City cancels program that connects volunteers with seniors and others who are unable to clear snow from their sidewalks

Penticton’s Snow Angel program melted away this week.

Len Robson, the city’s public works manager, told Penticton city council Monday that the program had not been effective. The program, which connects volunteers with seniors and others unable to clear snow, was introduced in 2009 in response to a city bylaw requiring homeowners to clear snow from city sidewalks adjacent to their property.

“It became apparent quite quickly that we ended up with more people wanting help than we did people who were willing to go through the process,” said Robson, referring to the volunteer application process, which required, among other things, a criminal record check. “In 2011, our records show 48 residents requesting assistance and six volunteers registered.”

Robson recommended that the Snow Angel program be discontinued and replaced with an advertising-based program promoting neighbours helping neighbours.

“We want to encourage people to look around there neighbourhoods and determine who requires assistance and provide that. This process occurs naturally in many neighbourhoods in the community,” said Robson.

“We will continue with the recognition process, which allows residents that are receiving help to nominate their snow angel and be recognized via the website or a snow angel pin or snow angel mug, something like that.”

Under the Snow Angel program, only six recognition requests were received, none of which were for registered members of the program.

“By simplifying the approach and promoting neighbours helping neighbours, the volunteer base will hopefully increase,” said Robson.

Coun. John Vassilaki, who introduced the Snow Angel program, wasn’t willing to let it dissolve away easily.

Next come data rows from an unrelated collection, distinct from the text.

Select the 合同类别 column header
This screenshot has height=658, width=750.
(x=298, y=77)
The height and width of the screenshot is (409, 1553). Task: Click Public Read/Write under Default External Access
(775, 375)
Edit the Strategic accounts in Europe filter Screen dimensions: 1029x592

“Everybody knows how close to my heart this subject is,” said Vassilaki, who wondered if simplifying the application process might produce more volunteers. “I have heard from some people that they don’t like being treated as if they were criminals, to get a criminal check from the RCMP. That has turned a lot of people off from volunteering.”

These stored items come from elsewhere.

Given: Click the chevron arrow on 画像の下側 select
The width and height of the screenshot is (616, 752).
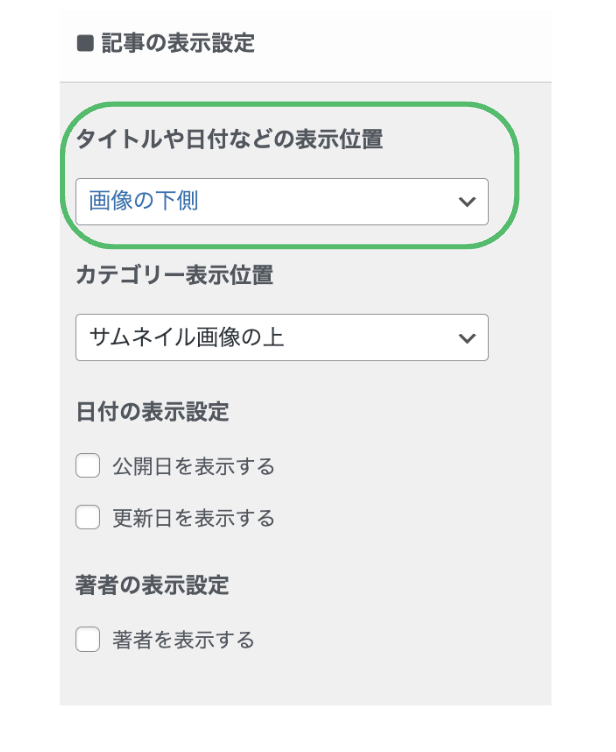Looking at the screenshot, I should (x=466, y=201).
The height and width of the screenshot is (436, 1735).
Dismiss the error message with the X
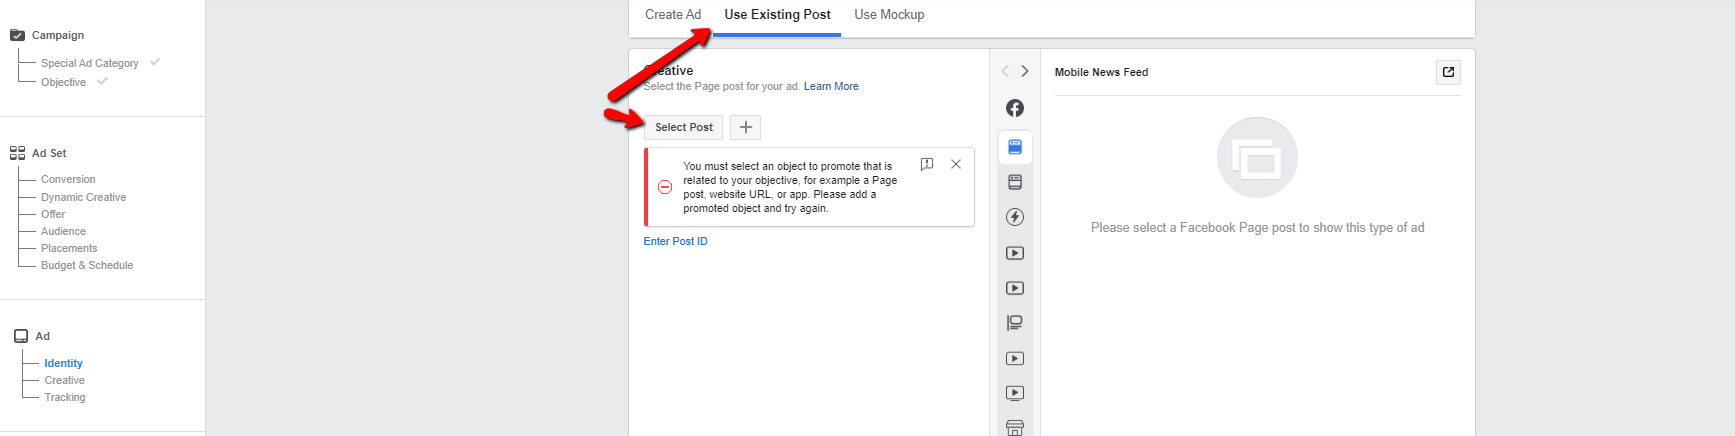956,164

“Our concern is that we are asking the elderly, really the vulnerable people of our society, to give us their address to hand out to people,” said Robson. “We didn’t feel very comfortable that everybody might not have the best intent for that sort of information.”

Vassilaki was the only councillor to vote against replacing snow angels with a simplified volunteer promotion program.

Robson also asked council to support an update to the city’s snow removal policy that would see two sidewalks on steep hills, with high pedestrian traffic added to the list of priority walkways for city snow clearing.  Though the two sidewalks, one on Pineview Road and one on Balsam Avenue near Wiltse school, are adjacent to properties, Robson said they were inaccessible from the homes and constituted a significant hazard to pedestrian traffic.